Pigs are flying, they’re throwing snowballs in Hell, and I’m about to agree wholeheartedly with the Evergreen Freedom Foundation (EFF).
Gov. Christine Gregoire had modestly proposed eliminating a handful of tax loopholes, valued at more than $50 million annually, to help close the state’s yawning budget gap, but as the Seattle P-I reports this morning, the Legislature failed to repeal a single one. That leaves 503 tax breaks — over $32 billion a year — still on the books. The Legislature also failed to enact a bill that would have required periodic review of tax exemptions, a “good government” issue I felt so strongly about, that I actually drove down to Olympia to testify before the House Finance Committee on its behalf.
While I don’t remember seeing Jason Mercier testify at the hearing, from his quotes in this morning’s P-I, the EFF’s budget analyst and I apparently agree that all of the state’s tax exemptions should be reviewed, and in a perfect world, revoked.
“From our perspective, you shouldn’t have any tax exemptions at all. The state should have a uniformly low tax rate that allows businesses to prosper or fail based on the free-market system, and not corporate welfare,” he said. “The answer is not to pick and choose the state’s winners and losers based on the power of a firm’s lobbyist, but to treat everybody equally with a uniformly low rate.”
He said that addressing problems with the tax code by granting exemptions is a solution for one business, “but not for the rest of the employers and employees who are being harmed by that problem.
“That was the biggest frustration with the state’s Boeing thing. Boeing wouldn’t have needed this massive tax break if the state had been addressing the legitimate business climate problems over the last decade,” he said.
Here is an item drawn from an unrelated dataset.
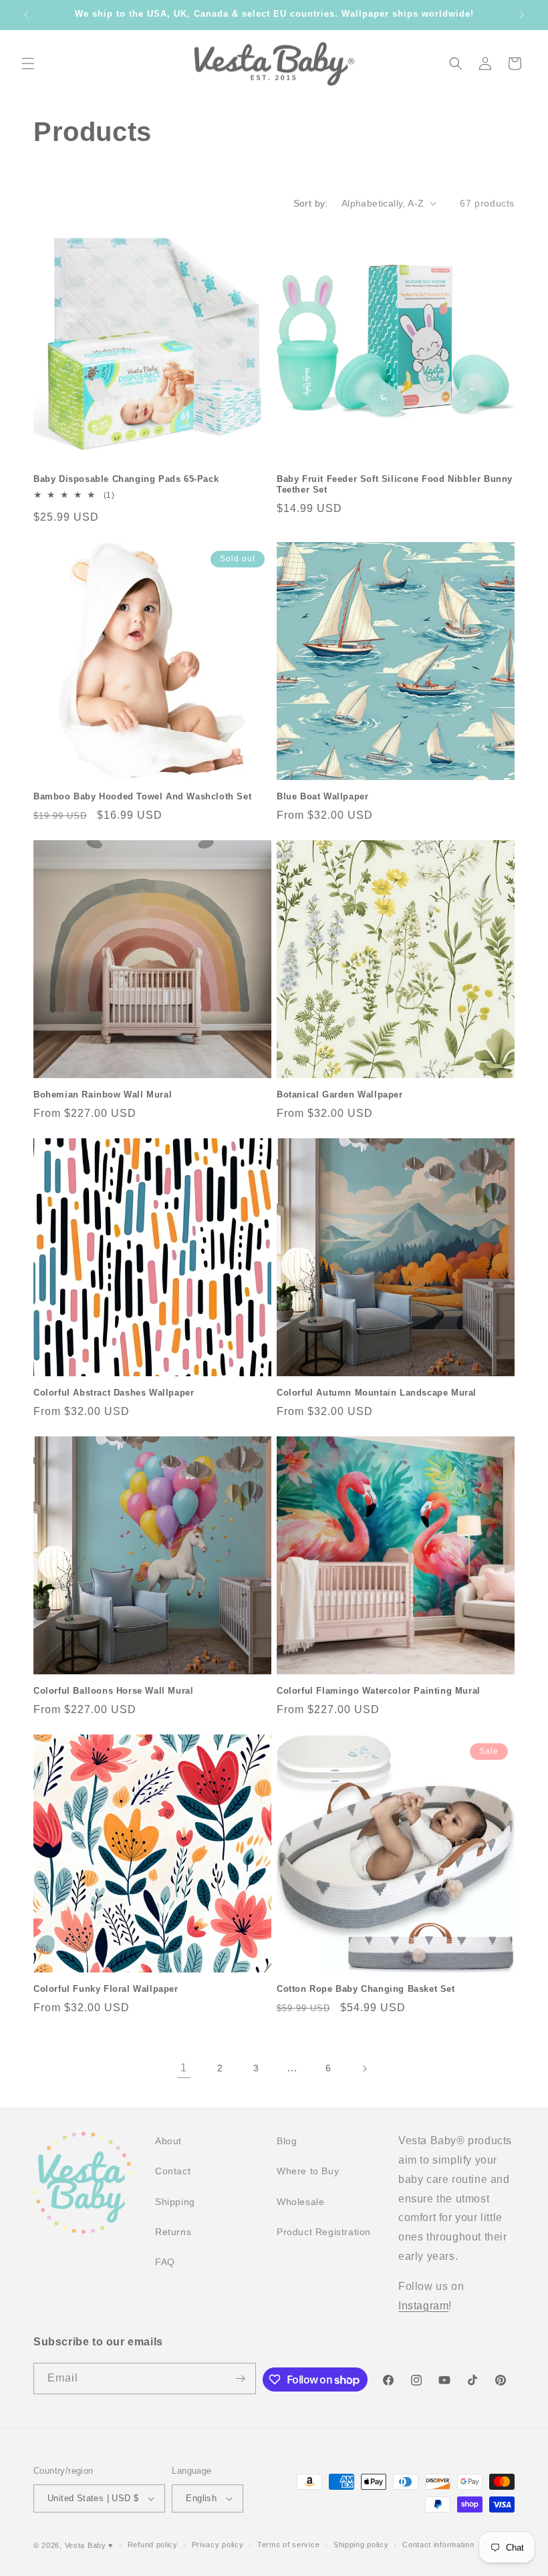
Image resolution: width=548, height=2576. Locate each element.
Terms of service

“It’s a vicious cycle now because you have a bidding war between the states, trying to out-subsidize each other instead of trying to make the best business climate.”
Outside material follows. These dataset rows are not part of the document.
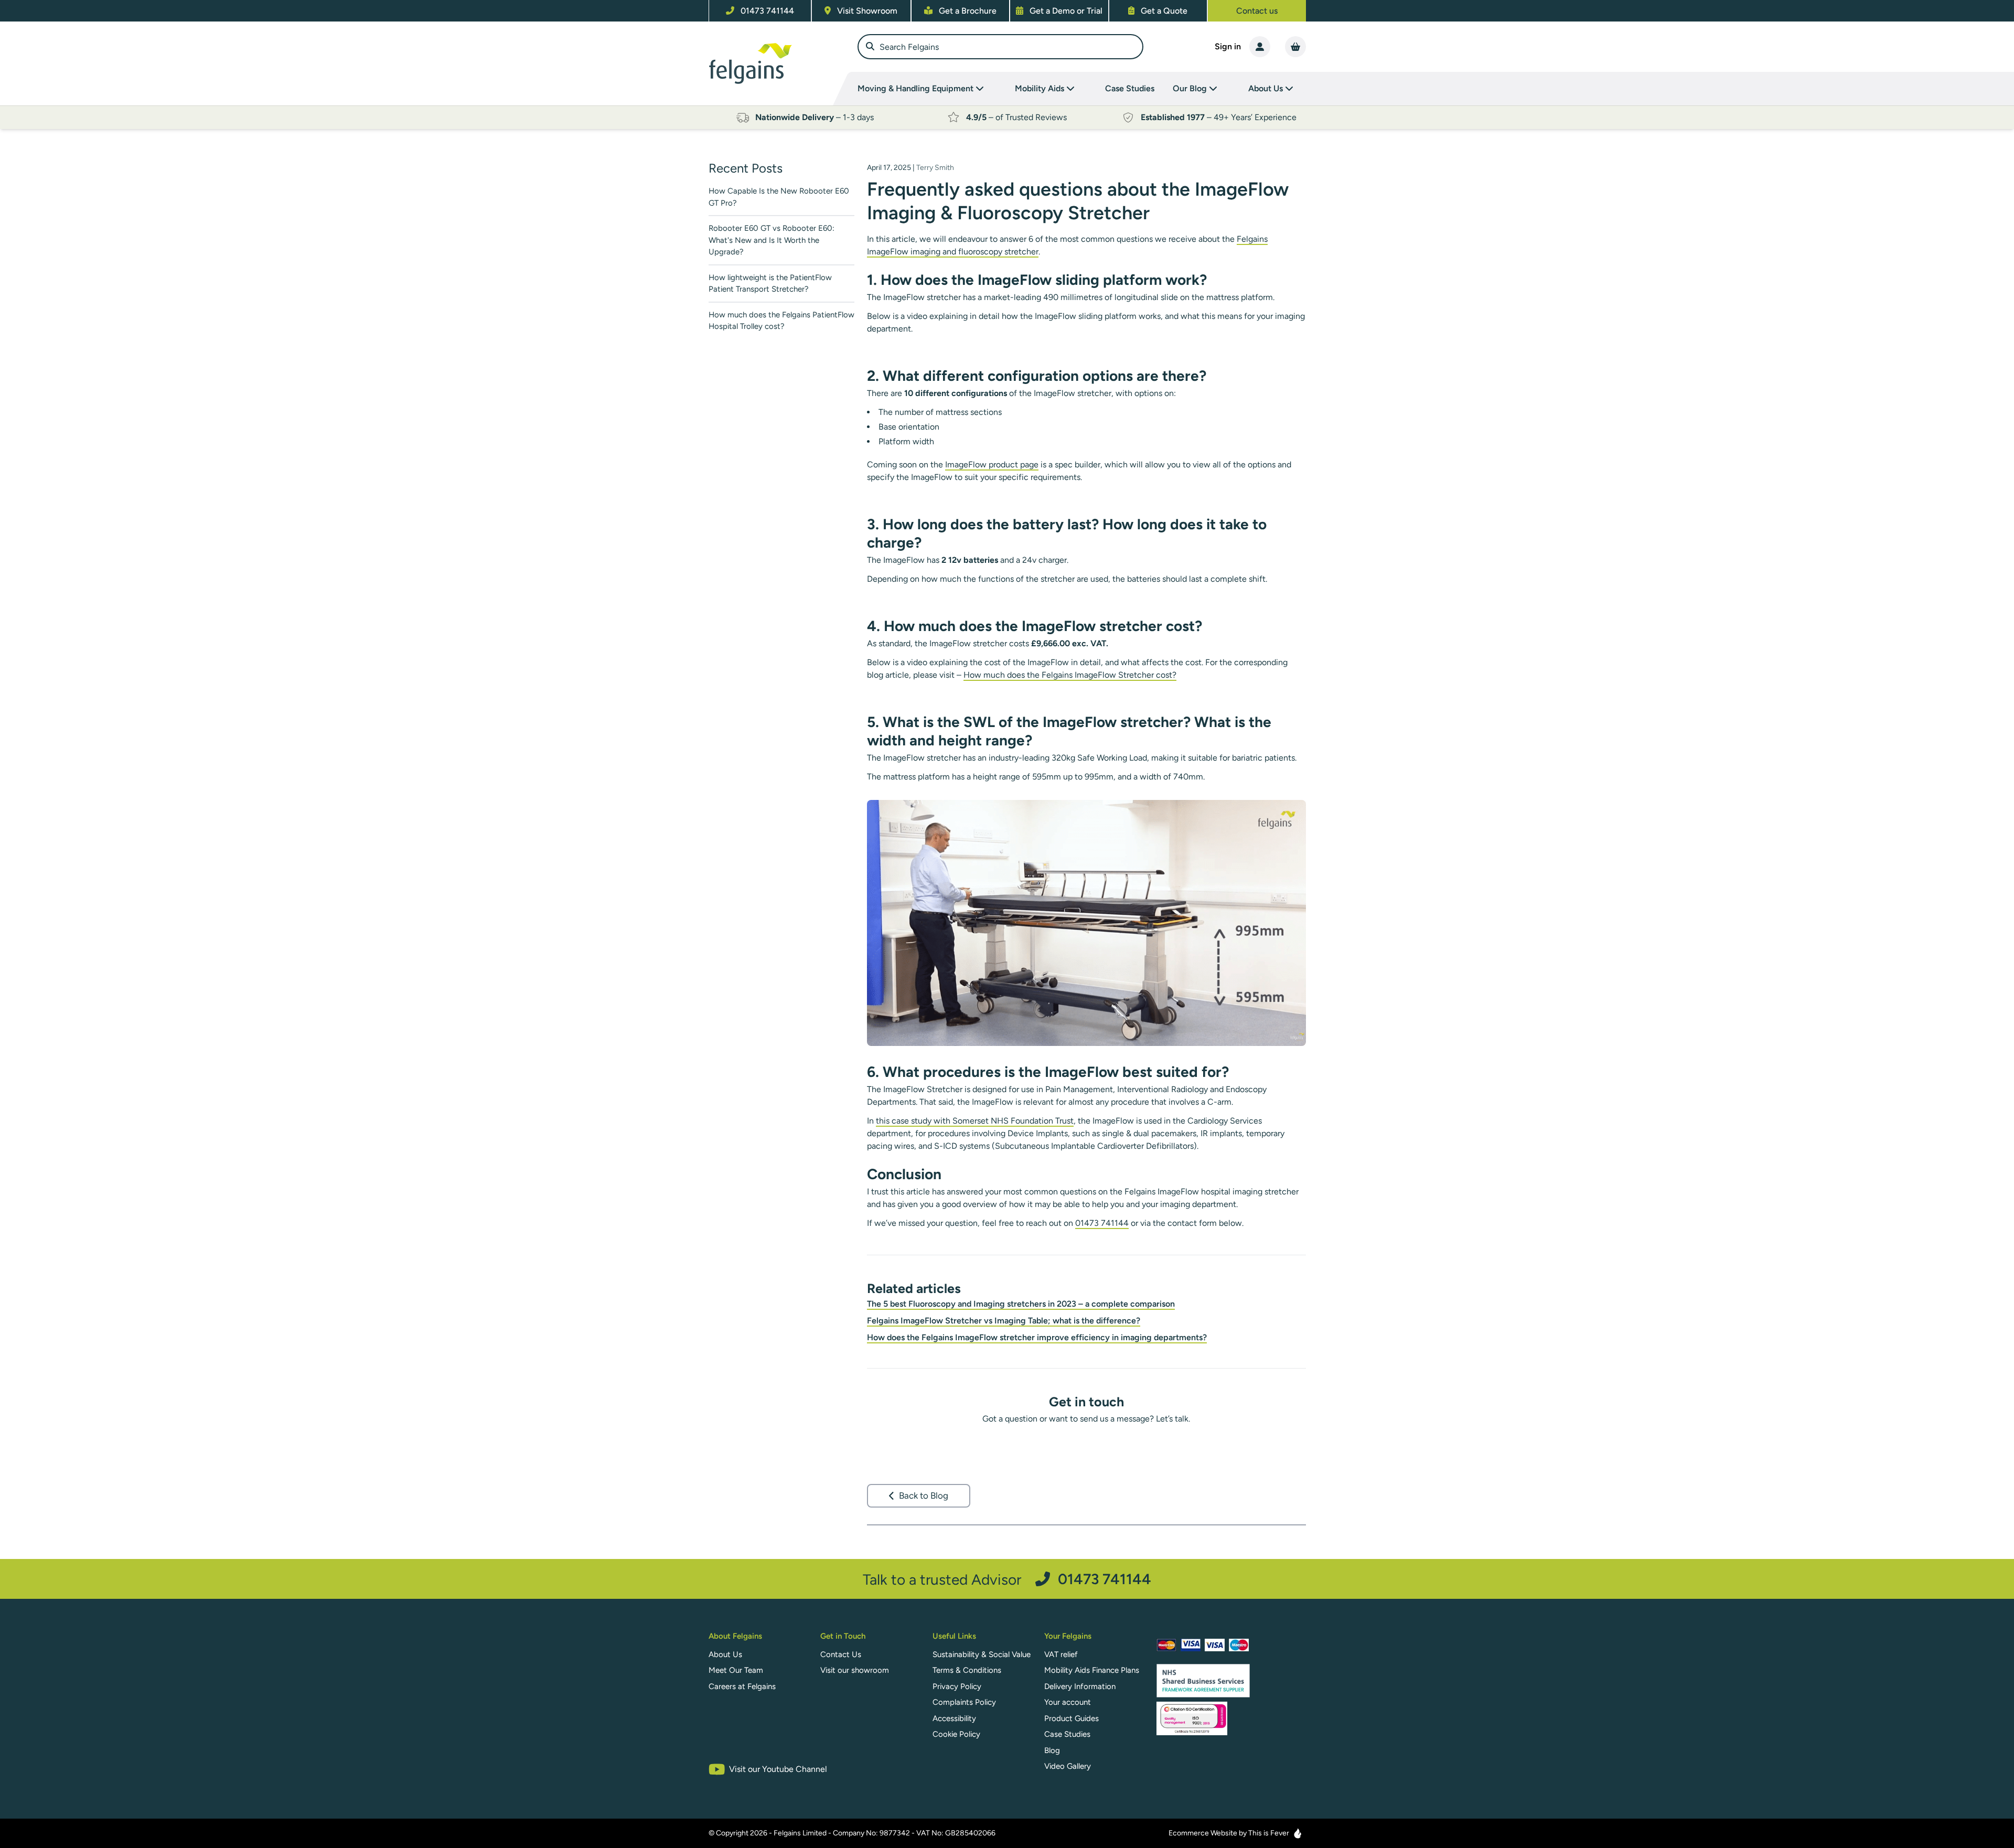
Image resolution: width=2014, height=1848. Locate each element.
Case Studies (1129, 88)
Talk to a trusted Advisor (1007, 1579)
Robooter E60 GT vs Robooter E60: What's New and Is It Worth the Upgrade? (771, 240)
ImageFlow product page (991, 464)
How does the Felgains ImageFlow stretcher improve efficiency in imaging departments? (1037, 1337)
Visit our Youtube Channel (778, 1769)
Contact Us (840, 1654)
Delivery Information (1080, 1686)
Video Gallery (1067, 1766)
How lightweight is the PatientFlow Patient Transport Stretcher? (770, 283)
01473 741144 (1102, 1223)
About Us (725, 1654)
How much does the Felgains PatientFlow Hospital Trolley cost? (781, 321)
I couldn’t agree more (which is really saying something, considering I vacillate between thinking the EFF’s political agenda is either stupid… or just shy of evil.) And considering Jason’s comments, I can’t help but wonder why the EFF didn’t join me in supporting Ron Sims’ Tax Plan, which would have met both of their stated goals: it eliminates business tax exemptions by eliminating business taxes entirely. As I wrote back in August:
While I personally had some initial reservations over this aspect of the plan, I have grown to appreciate it’s subtle brilliance. Eliminating corporate taxes is not only a clever political move in regards to the plan’s passage, it also eliminates one of the most corrupting forces in Olympia… the annual feeding frenzy of corporate lobbyists influencing legislators to pass billions of dollars of special interest sales and B&O tax exemptions. Without corporate taxes there can be no corporate tax exemptions. While the Sims’ plan is sure to be a job creator over all, it is certain to put more than a few lobbyists out of work.
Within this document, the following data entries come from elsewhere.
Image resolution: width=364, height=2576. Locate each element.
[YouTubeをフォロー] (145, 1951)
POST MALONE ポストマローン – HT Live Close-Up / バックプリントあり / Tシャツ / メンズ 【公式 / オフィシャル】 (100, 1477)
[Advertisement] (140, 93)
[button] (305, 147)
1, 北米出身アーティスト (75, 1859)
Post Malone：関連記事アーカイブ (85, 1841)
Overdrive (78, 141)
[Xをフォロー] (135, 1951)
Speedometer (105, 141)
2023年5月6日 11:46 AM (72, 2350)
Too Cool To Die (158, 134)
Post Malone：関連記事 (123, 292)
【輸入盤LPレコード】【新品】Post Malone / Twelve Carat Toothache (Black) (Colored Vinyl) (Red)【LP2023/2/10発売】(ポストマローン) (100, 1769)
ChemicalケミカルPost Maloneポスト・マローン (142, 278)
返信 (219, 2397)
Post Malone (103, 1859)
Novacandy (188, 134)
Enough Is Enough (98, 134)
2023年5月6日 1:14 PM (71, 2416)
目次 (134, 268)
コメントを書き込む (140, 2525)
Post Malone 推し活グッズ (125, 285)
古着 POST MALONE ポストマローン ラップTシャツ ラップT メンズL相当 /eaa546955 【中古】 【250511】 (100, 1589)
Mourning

To be fair to Jason, Sims’ plan was met with a stunning lack of imagination from both the right and the left. Sims proposed to eliminate the state portion of the B&O and sales tax, and replace the revenue with a graduated, personal income tax. This would have left the state with no direct tax on business operations, a thought so shocking to some of my fellow liberals that it sent many to orthopedists with tragic knee-jerk related injuries. Meanwhile, for people like Jason, the thought of even thinking about considering discussing the thought of the remotest possibility of a debate on an income tax, is apparently analogous to clutching a copy of Das Kapital to your breast, while belting out a rousing chorus of The Internationale.
I, on the other hand, have my eyes firmly on the prize: correcting Washington’s cruelly unfair tax system… by far the most regressive in the nation. And that is something the Sims Plan would clearly do, in spades.
If fully implemented, the Sims’ proposal would transform Washington’s tax structure from the most regressive in the nation to one of the least. That it would also create the most pro-business state tax environment in the US, while eliminating the economic distortion generated by our tangle of tax exemptions, is a definite bonus. Believe it or not, it is possible to be both liberal, and pro-business, and I’m confident that if more people took the time to seriously consider the Sims Plan, it could garner enthusiastic support from both sides of the aisle.
But I’m guessing that’s not what Jason and the EFF really want. For when they talk about eliminating taxes on businesses, they’re not particularly interested in replacing the revenue from somewhere else. Their goal is not just to eliminate taxes, but for the most part, to eliminate much of government as well.
So enjoy the porcine aviation while it lasts, for I’m guessing it will be cold day in Hell before the EFF and I voice agreement on tax policy again.